I like them, I usually remember to turn off my cell phone and pager but I have had the “trailers” remind me on the occasions I forgot to do this. I didn’t like the cheerleader one because I find the anachronistic ones more amusing and with the cheerleader one it was just as likely that someone in the audience at the cheerleading competition had a cell phone on. There’s a potential for so many more, a horror movie plot, a spy thriller, an alien monster movie. I wish there were more of them.

My favorite was a Run Silent, Run Deep parody with a submarine crew trying to hide from a destroyer, only to have their position given away by someone’s cell phone.

“That noise! Where’s it coming from?”
“It’s… in the audience!”
“Shut it off! Shut it…”
“BOOM”

If someone finds it extremely essential that they must have immediate access to a phone to get an important call, what the HELL are they doing in a theater?

Heart Transplant Surgeon: Let me know when that donor heart arrives. I just have to see Friday the 13th Part 37 !!!

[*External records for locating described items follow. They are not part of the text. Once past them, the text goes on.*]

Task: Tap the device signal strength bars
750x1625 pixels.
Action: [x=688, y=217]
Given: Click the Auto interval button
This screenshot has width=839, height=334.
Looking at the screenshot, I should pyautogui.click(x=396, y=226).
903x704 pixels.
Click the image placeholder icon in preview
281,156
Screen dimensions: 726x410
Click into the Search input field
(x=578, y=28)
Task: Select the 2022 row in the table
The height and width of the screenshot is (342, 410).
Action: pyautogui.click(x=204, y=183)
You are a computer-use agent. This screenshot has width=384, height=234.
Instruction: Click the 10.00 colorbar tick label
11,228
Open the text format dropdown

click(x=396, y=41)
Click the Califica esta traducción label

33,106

If you think that’s bad wait till it happens in church and the whole congregation waits while you wife searchs for her phone :frowning:

I now make sure we leave them in the car when we attend mass.

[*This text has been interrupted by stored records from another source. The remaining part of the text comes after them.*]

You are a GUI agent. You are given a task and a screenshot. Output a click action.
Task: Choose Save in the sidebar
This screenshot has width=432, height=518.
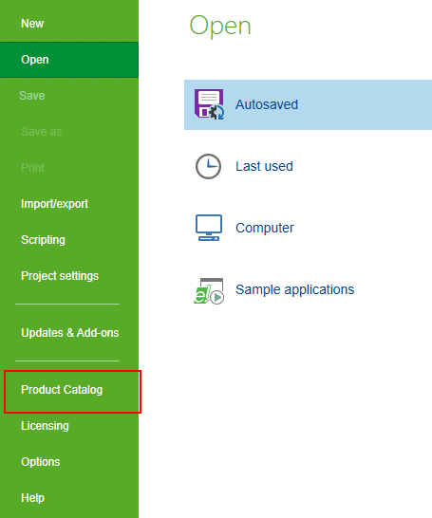[x=32, y=96]
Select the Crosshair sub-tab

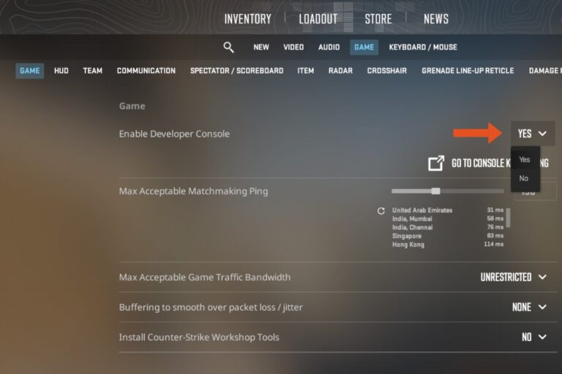click(386, 71)
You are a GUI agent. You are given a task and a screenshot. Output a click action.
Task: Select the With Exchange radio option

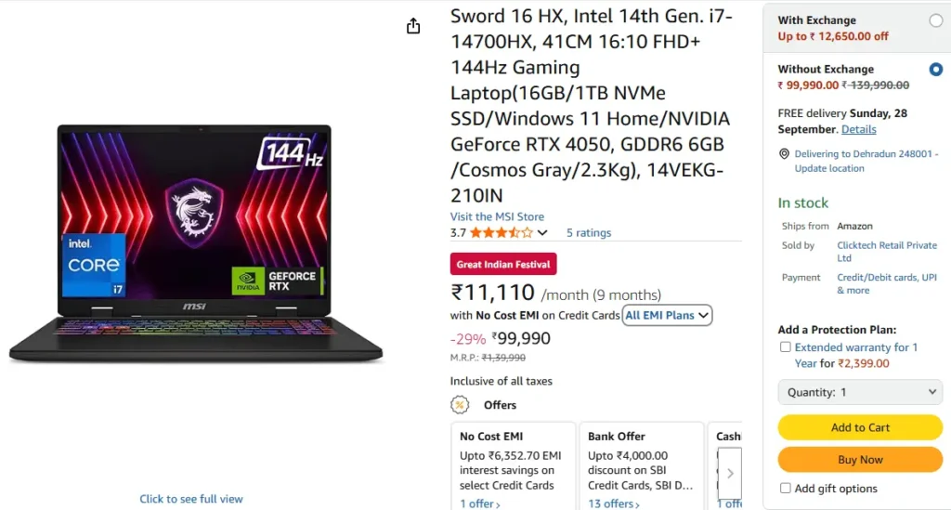coord(935,20)
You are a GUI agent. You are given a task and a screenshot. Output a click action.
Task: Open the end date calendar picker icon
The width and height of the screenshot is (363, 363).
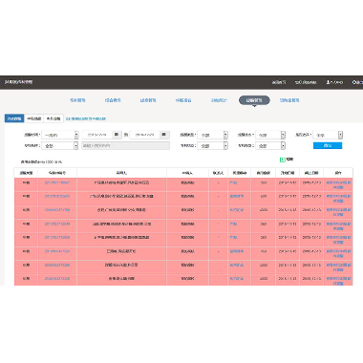pyautogui.click(x=164, y=135)
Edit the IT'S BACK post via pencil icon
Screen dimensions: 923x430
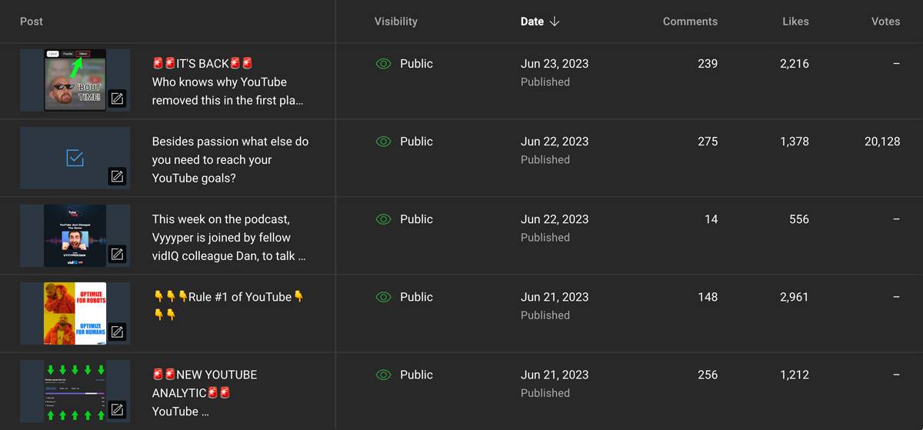[x=117, y=98]
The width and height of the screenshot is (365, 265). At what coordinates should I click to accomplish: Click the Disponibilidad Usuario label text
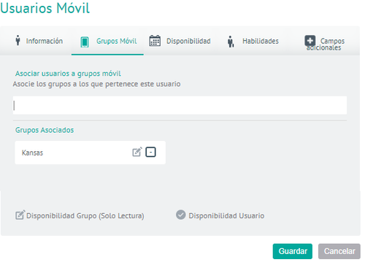(x=226, y=215)
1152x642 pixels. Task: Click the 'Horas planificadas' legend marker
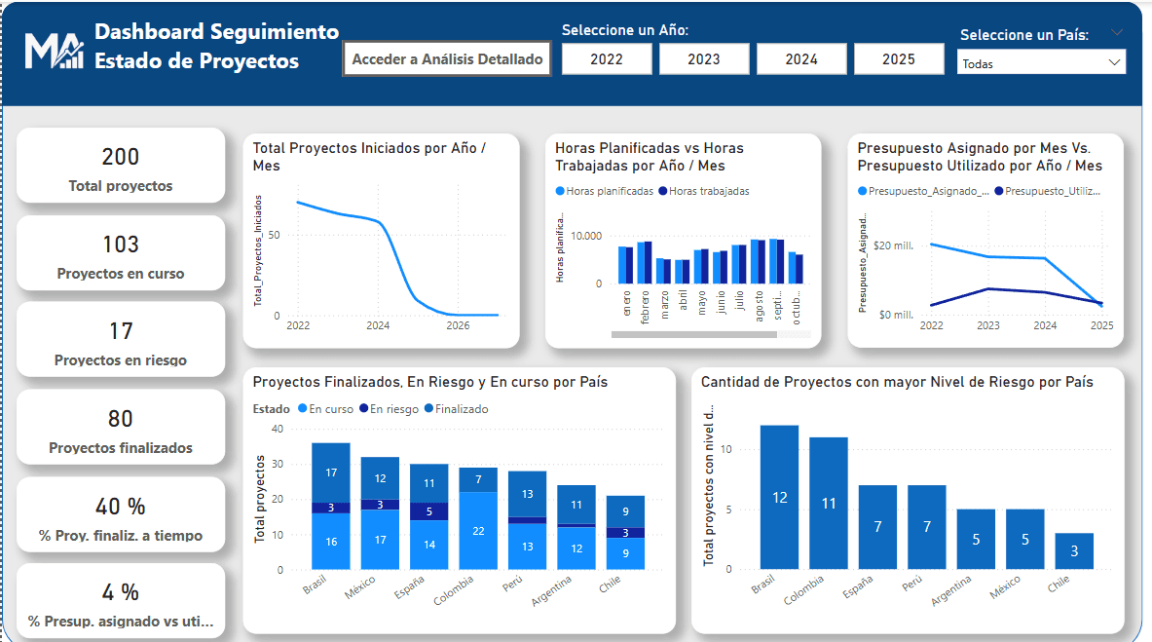click(560, 192)
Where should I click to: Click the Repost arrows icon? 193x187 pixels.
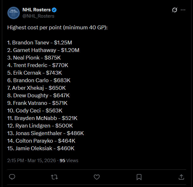pos(54,177)
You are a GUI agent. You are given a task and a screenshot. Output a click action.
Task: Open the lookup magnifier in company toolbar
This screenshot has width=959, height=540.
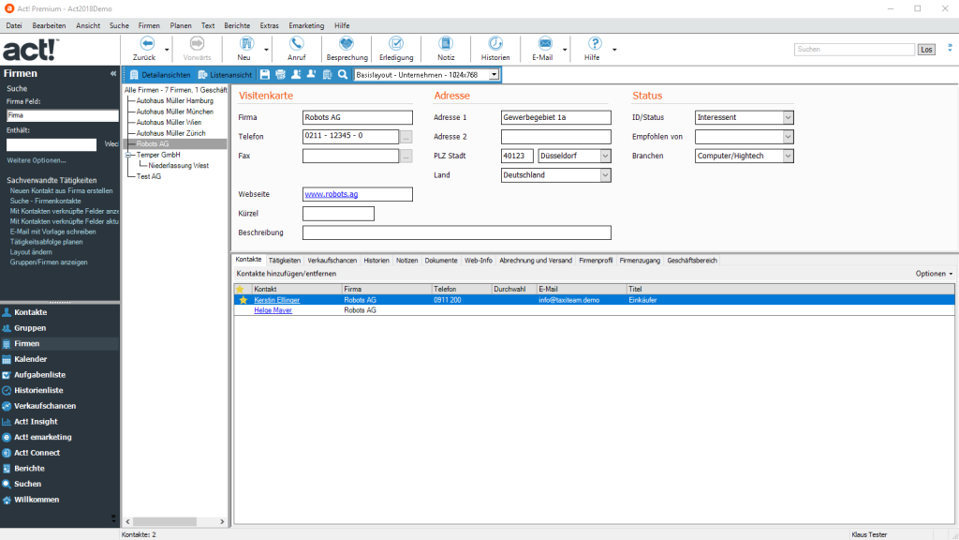(x=341, y=74)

What if you have the ringtone set to a hymn?

Are you saying you think you’re ready to fly with the hummingbirds?

That would be preferable to having it set to “Baby Got Back.”

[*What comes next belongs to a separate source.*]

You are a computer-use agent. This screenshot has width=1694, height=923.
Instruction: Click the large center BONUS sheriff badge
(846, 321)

I’ve never seen any of these - is there anywhere they’ve been collected?

Never seen the opera one, myself. And the cheerleader is my favorite.

There’s gotta be a list somewhere.

My favorite is the Native American bogus movie trailer – I do believe that Eric Schweig plays the part of the younger man trying to shush whoever’s in the audience to turn off their phone.

Here’s the cheerleader one.

“I thought you were an athlete.”
“I AM an athlete!”

I don’t think they’re showing those around here…unless I just wasn’t paying attention. Which is possible since I go to a movie to see a movie, not commercials. I usually spend that time whispering with my companions.

These don’t typically play with the commercials–they usually come on right after the last preview but before the Feature Presentation starts. That’s what’s so effective about them: at first glance, they play like yet another Coming Attraction, until the punchline.

Doctors and others on call can’t predict if they’ll be needed at all. Parents who have left children behind
might need to be told of emergencies. There are lots of people who don’t subscribe to the idea that carrying a cell phone is a horrible inconvenience in that it allows people to call them. I’m one of them.

But turn it to vibrate in the theater.

I’ve never heard conversations like this in my theater: “da-ding-dee-ding-da-dee-ding-ding Yello? What’s that? There’s a stranger with a chainsaw outside the house? Your little sister crawled through the doggie entrance and got stuck and is covered in peanut butter and all the wild animals are poking at her? You’re having an asthma attack? Tom called from the office and one of my patients needs an emergency procedure only I can perform? Mommy’s giving birth? Okay, look, the movie’s going to be over in about an hour. I’ll call you soon, 'k? Buh-bye.”

No. They are all pointless and empty conversations. You can take a cell phone with you. If, for some reason, the vibrating function is a dummy on your phone and you were duped on purchase and you could receive an important call, take it outside. That’s what’s annoying. The stuff that happens inside the theater.

:smiley: Oh my achin’ sides… This line made my day. Of course from now on, when I see one of these bogus trailers and the part where the ringtone intrudes comes up, I’m probably going to flash on this line and start cackling uncontrollably, thus contributing a far greater distraction than the cell phones themselves. Thanks, The Hook.

Or is it just “Gramercy, Hook?” Or “Merci beaucoup, The?” How do you address someone whose name starts with a definite article?